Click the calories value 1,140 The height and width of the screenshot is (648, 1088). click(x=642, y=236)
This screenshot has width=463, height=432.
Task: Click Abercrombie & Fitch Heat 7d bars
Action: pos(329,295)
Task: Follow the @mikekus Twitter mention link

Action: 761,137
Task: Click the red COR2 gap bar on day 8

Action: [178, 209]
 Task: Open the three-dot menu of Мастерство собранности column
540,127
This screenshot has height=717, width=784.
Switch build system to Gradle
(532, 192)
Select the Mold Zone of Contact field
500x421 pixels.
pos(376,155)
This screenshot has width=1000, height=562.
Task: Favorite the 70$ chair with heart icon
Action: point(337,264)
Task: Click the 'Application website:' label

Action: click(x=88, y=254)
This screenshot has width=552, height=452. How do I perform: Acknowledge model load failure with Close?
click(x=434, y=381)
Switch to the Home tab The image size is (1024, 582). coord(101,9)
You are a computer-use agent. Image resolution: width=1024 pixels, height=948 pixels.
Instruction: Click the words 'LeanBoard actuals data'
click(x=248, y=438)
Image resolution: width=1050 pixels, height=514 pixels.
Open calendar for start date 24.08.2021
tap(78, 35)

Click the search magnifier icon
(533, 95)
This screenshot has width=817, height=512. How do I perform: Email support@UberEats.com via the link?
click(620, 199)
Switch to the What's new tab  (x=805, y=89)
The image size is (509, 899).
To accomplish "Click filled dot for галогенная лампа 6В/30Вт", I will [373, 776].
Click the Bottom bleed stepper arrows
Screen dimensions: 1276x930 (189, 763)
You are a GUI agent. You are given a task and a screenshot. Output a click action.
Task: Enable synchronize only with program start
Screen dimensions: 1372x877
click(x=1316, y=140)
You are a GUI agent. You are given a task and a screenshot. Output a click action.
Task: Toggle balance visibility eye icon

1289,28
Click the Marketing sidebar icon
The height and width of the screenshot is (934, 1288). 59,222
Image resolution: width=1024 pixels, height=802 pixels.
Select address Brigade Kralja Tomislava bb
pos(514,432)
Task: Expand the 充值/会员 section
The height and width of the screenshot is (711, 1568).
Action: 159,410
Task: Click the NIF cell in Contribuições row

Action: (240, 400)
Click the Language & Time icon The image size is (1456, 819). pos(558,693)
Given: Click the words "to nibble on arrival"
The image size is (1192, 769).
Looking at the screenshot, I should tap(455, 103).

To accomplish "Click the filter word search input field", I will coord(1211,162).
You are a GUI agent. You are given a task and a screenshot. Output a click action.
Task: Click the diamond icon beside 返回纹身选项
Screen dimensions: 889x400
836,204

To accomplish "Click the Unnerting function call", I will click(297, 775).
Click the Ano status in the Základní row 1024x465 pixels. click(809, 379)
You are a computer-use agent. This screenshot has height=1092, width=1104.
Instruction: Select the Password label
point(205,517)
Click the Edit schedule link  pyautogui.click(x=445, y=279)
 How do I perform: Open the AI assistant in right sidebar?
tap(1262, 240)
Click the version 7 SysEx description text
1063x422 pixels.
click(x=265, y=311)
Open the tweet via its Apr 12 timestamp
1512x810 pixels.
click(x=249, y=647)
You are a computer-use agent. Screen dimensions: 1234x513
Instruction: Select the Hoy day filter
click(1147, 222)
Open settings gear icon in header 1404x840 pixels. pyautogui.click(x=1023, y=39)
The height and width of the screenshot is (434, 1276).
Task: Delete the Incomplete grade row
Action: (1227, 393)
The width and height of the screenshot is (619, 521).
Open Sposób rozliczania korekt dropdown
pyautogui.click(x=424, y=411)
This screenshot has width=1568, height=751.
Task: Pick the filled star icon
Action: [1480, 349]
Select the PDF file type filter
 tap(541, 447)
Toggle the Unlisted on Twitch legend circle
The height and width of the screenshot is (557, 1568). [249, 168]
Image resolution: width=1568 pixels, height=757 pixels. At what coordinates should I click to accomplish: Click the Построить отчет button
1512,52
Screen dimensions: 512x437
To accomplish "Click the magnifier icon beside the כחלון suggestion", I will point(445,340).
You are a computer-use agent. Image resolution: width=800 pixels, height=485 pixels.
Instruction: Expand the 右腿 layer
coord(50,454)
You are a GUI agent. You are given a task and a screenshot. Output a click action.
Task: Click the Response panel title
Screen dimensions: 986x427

- _REQUIRED ACTION_
Start at the line holding "Open Sposób rozliczania korekt dropdown" and retype each line through the end of the material above, both included.

- _ANSWER TO THIS EXERCISE_
Open Sposób rozliczania korekt dropdown
pyautogui.click(x=424, y=411)
This screenshot has width=1568, height=751.
Task: Pick the filled star icon
Action: [1480, 349]
Select the PDF file type filter
 tap(541, 447)
Toggle the Unlisted on Twitch legend circle
The height and width of the screenshot is (557, 1568). [249, 168]
Image resolution: width=1568 pixels, height=757 pixels. At what coordinates should I click to accomplish: Click the Построить отчет button
1512,52
Screen dimensions: 512x437
To accomplish "Click the magnifier icon beside the כחלון suggestion", I will point(445,340).
You are a computer-use agent. Image resolution: width=800 pixels, height=485 pixels.
Instruction: Expand the 右腿 layer
coord(50,454)
You are a GUI agent. You are given a task and a screenshot. Output a click action.
Task: Click the Response panel title
Screen dimensions: 986x427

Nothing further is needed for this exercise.